**Exercise goal:**
Only an exact copy of the records below will serve as the answer.

**Extracted material:**
=======
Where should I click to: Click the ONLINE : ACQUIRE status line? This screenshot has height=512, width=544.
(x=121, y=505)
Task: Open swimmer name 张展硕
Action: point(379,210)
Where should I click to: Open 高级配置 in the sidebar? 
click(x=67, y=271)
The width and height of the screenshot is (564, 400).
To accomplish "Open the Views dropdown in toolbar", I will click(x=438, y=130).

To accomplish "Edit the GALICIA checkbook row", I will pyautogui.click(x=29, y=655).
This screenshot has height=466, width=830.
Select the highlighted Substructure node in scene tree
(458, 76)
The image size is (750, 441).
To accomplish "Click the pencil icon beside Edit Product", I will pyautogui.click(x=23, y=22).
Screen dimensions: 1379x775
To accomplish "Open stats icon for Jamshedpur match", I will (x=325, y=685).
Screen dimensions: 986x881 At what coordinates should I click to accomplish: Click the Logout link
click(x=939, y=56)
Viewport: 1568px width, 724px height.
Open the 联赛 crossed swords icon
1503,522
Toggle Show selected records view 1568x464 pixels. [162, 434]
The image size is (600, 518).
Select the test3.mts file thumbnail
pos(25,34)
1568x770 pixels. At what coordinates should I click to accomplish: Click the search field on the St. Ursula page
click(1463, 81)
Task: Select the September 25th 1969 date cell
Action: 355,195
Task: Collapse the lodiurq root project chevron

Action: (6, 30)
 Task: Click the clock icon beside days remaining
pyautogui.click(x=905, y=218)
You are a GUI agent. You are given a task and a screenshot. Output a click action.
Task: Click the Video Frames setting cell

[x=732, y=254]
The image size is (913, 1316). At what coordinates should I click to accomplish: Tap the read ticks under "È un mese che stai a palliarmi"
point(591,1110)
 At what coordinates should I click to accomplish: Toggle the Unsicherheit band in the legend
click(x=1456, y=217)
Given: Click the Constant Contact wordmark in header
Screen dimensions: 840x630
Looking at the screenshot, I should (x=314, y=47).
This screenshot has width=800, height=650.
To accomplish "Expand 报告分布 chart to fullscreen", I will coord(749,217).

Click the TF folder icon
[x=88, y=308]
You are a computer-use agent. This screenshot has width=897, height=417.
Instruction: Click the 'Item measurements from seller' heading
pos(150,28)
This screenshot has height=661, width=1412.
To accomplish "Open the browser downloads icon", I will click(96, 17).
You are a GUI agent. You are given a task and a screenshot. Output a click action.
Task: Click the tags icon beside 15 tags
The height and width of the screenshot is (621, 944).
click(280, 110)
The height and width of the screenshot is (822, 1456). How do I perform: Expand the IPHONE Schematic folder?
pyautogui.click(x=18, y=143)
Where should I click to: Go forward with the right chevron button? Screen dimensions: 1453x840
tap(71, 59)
=======
**Exercise output:**
Where should I click to: Click the ONLINE : ACQUIRE status line? This screenshot has height=512, width=544.
(x=121, y=505)
Task: Open swimmer name 张展硕
Action: point(379,210)
Where should I click to: Open 高级配置 in the sidebar? 
click(x=67, y=271)
The width and height of the screenshot is (564, 400).
To accomplish "Open the Views dropdown in toolbar", I will click(x=438, y=130).

To accomplish "Edit the GALICIA checkbook row", I will pyautogui.click(x=29, y=655).
This screenshot has height=466, width=830.
Select the highlighted Substructure node in scene tree
(458, 76)
The image size is (750, 441).
To accomplish "Click the pencil icon beside Edit Product", I will pyautogui.click(x=23, y=22).
Screen dimensions: 1379x775
To accomplish "Open stats icon for Jamshedpur match", I will (x=325, y=685).
Screen dimensions: 986x881 At what coordinates should I click to accomplish: Click the Logout link
click(x=939, y=56)
Viewport: 1568px width, 724px height.
Open the 联赛 crossed swords icon
1503,522
Toggle Show selected records view 1568x464 pixels. [162, 434]
The image size is (600, 518).
Select the test3.mts file thumbnail
pos(25,34)
1568x770 pixels. At what coordinates should I click to accomplish: Click the search field on the St. Ursula page
click(1463, 81)
Task: Select the September 25th 1969 date cell
Action: 355,195
Task: Collapse the lodiurq root project chevron

Action: (6, 30)
 Task: Click the clock icon beside days remaining
pyautogui.click(x=905, y=218)
You are a GUI agent. You are given a task and a screenshot. Output a click action.
Task: Click the Video Frames setting cell

[x=732, y=254]
The image size is (913, 1316). At what coordinates should I click to accomplish: Tap the read ticks under "È un mese che stai a palliarmi"
point(591,1110)
 At what coordinates should I click to accomplish: Toggle the Unsicherheit band in the legend
click(x=1456, y=217)
Given: Click the Constant Contact wordmark in header
Screen dimensions: 840x630
Looking at the screenshot, I should (x=314, y=47).
This screenshot has width=800, height=650.
To accomplish "Expand 报告分布 chart to fullscreen", I will coord(749,217).

Click the TF folder icon
[x=88, y=308]
You are a computer-use agent. This screenshot has width=897, height=417.
Instruction: Click the 'Item measurements from seller' heading
pos(150,28)
This screenshot has height=661, width=1412.
To accomplish "Open the browser downloads icon", I will click(96, 17).
You are a GUI agent. You are given a task and a screenshot. Output a click action.
Task: Click the tags icon beside 15 tags
The height and width of the screenshot is (621, 944).
click(280, 110)
The height and width of the screenshot is (822, 1456). How do I perform: Expand the IPHONE Schematic folder?
pyautogui.click(x=18, y=143)
Where should I click to: Go forward with the right chevron button? Screen dimensions: 1453x840
tap(71, 59)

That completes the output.